## [Passage]
···

This post was inspired by staff room chat a couple of weeks ago. Bemoaning the end of summer our attention turned to the lovely colours some of the female staff where wearing. The bright colours brought me back to A level Latin class and our translation of The Aeneid. You see, this topic of conversation is not a new one as even back about 30BC Virgil waxed lyrical about the Tyrian purple cloak that Dido had made for Aeneas heading into battle, he even remained cloaked in it on his funeral pyre ! It was also the colour of choice for the Roman ruling classes. The status of the individual was reflected in the width of the purple stripe on their toga with the Emperor having a ceremonial toga of Tyrian purple.
Natural dyes are derived from plants, invertebrates, or minerals. The majority of natural dyes are vegetable dyes from plant sources and other organic sources such as fungi and lichens. Tyrian purple has been around since approximately 1600BC and is obtained from the hypobranchial gland of various species of marine molluscs. It was original extracted and marketed as a dye in the city of Tyre, now the fourth largest city in Lebanon but back in the ancient world a major commercial centre. It took 12,000 molluscs to produce approximately 1 1/2 grams of this dye so it was considered as valuable as silver. The molluscs were crushed and boiled up to release the colourful chemical required for dying. The chemical, 6,6-dibromoindigo, that is responsible for Tyrian Purple was identified at the turn of the last century by the chemist Paul Friedlander. He was able to isolate 1g of the dye from the molluscs and analyse it to obtain an empirical formula ( using the structure below can you work it out !) The presence of bromine in the molecule was unexpected and it is believed that it is what causes the reddish tinge to an indigo based molecule.

···

## [Available data]
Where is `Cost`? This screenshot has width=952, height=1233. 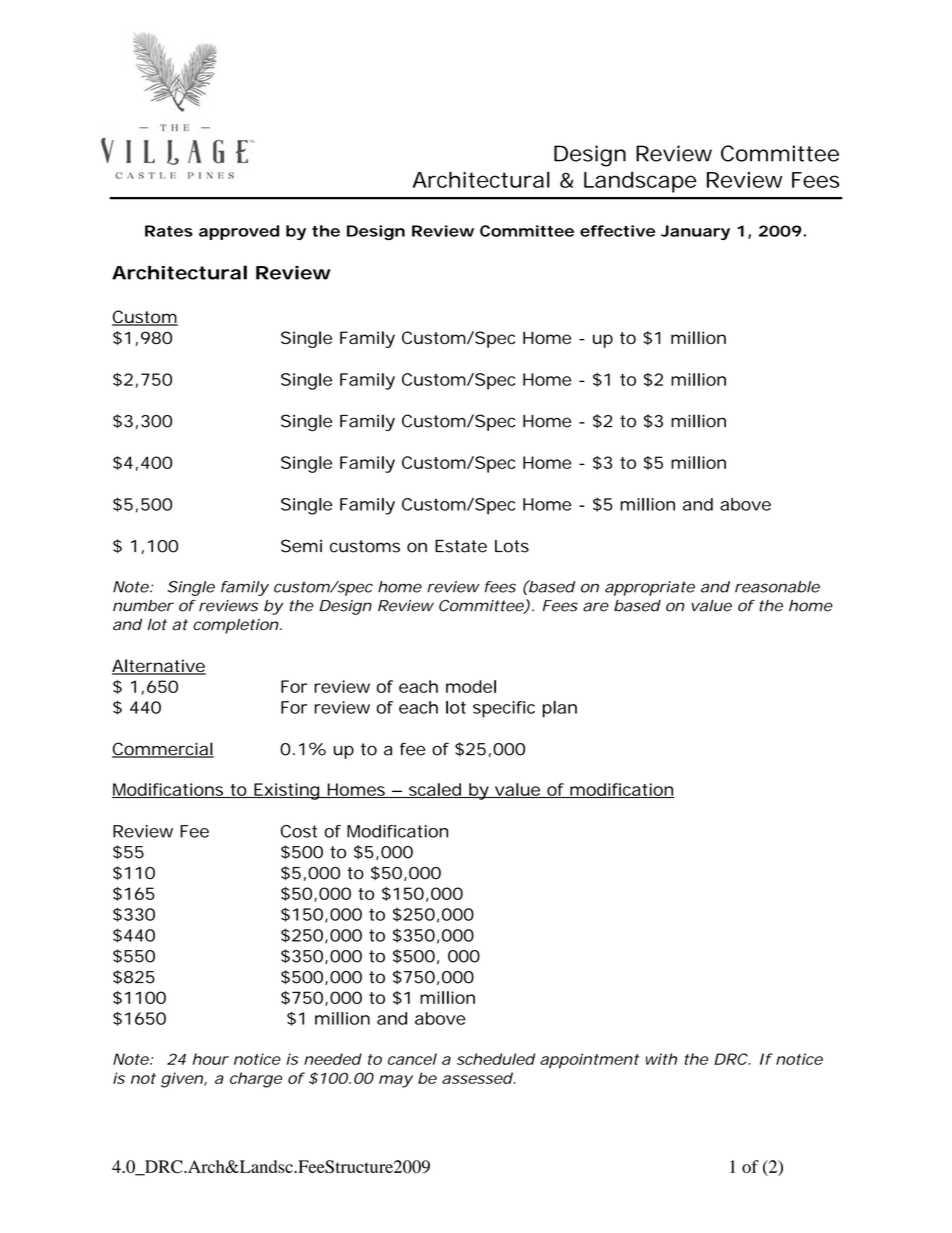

···

## [Exercises to complete]
1 – According to the passage on Tyrian purple, how many molluscs did it take to produce about 1 1/2 grams of the dye?
2 – From the passage on Tyrian purple, write out the text between "This post was" and "of Tyrian purple.", inclusive.
3 – Condense the paragraph of the Tyrian purple passage that begins "Natural dyes are derived from plants" into a shorter version that keeps its main facts.

## [Solutions to the problems]
1 – 12,000 molluscs.

2 –
This post was inspired by staff room chat a couple of weeks ago. Bemoaning the end of summer our attention turned to the lovely colours some of the female staff where wearing. The bright colours brought me back to A level Latin class and our translation of The Aeneid. You see, this topic of conversation is not a new one as even back about 30BC Virgil waxed lyrical about the Tyrian purple cloak that Dido had made for Aeneas heading into battle, he even remained cloaked in it on his funeral pyre ! It was also the colour of choice for the Roman ruling classes. The status of the individual was reflected in the width of the purple stripe on their toga with the Emperor having a ceremonial toga of Tyrian purple.

3 – Natural dyes come from plants, invertebrates, or minerals. Most are vegetable dyes from plants and other organic sources such as fungi and lichens. Tyrian purple has existed since about 1600BC and comes from the hypobranchial gland of several species of marine molluscs. It was first extracted and sold in Tyre, a major commercial center in the ancient world and now the fourth largest city in Lebanon. The molluscs were crushed and boiled to release the dye. It took 12,000 of them to make about 1 1/2 grams, so the dye was considered as valuable as silver. Around the turn of the last century, the chemist Paul Friedlander isolated 1g of the dye and identified the chemical responsible as 6,6-dibromoindigo. The bromine in the molecule was unexpected, and it is believed to cause the reddish tinge of this indigo-based molecule.